“笃笃——”
“请进。”
曲歌探头探脑,似乎有些意外夏清清这么早就起床了。
她顺手把夏烬生做的早饭放在桌子上,张口就说:“还生气呀宝贝?再气也不能拿身体开玩笑喔,这可是妈妈起了一大早,特意给你做的。”
夏清清已经洗漱好了,曲歌进来的时候,他正坐在窗前看专业课的书。
闻言,他放下手里的书,看着曲歌的眼睛说了声对不起。
“我不想让你为我担心,妈妈。”
曲歌摆摆手:“虽然都说你娇气,像个小女孩一样一碰就哭。但妈妈知道,清清是个听话懂事的好孩子,不是特殊情况,向来都不会随便生气的。”

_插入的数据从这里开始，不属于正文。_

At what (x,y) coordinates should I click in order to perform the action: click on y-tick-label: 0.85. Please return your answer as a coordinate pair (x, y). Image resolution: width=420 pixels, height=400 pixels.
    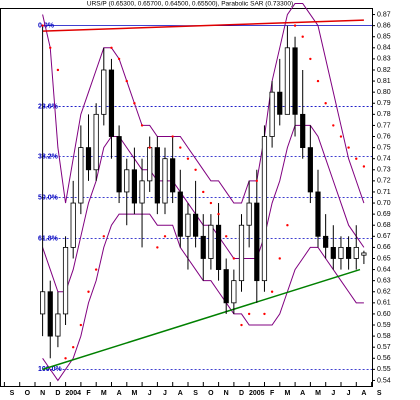
    Looking at the image, I should click on (384, 38).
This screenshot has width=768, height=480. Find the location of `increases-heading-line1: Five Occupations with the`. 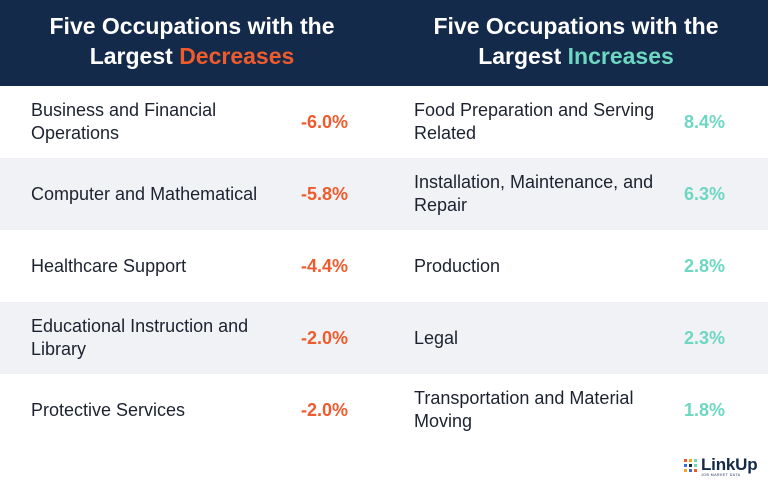

increases-heading-line1: Five Occupations with the is located at coordinates (576, 26).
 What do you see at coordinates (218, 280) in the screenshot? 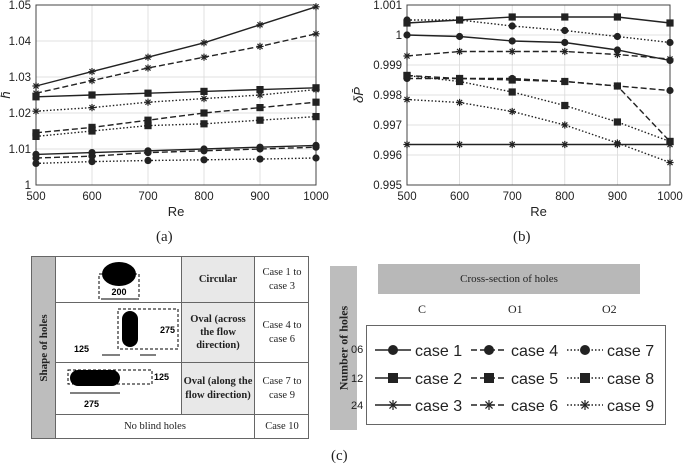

“再说了,这件事也不怪你,都是姓夏的态度太强硬,才会让情况恶化。”
曲歌说着,愤愤咬牙:“他居然还敢凶你!”
她握紧了拳头,重重锤了下桌子:“别说你找了个比自己大十几岁的,就算是大二十岁、三十岁,他也不能用这么差的态度对你!”
夏清清微微抿唇,轻声道:“我只是稍微有一点偏好成熟风格,还没有那么的……重口味。”
十几岁……已经是极限了。他想。
“是是是,清清当然不可能看得上那些没人要才剩下的赔钱货啦。”
“哎呀,你们这些正值花季的小少男小少女,平常接触的都是些同龄人,就比如俞植那样的小屁孩儿,自然是会对比自己年纪大点的人更有感觉嘛,这个妈妈特别理解。”
曲歌嘿嘿笑着,并没有否认夏清清的这段感情,而是先表示理解,快说完了才又话锋一转:“话虽然是这么说,但妈妈觉得,你年纪小,对年长的动心了,非要在一起,不懂事可以理解;可是年长的那一方要是稍稍守点底线,他也不应该仗着自己阅历更加丰富,就把无辜的小孩子带上歪路呀。”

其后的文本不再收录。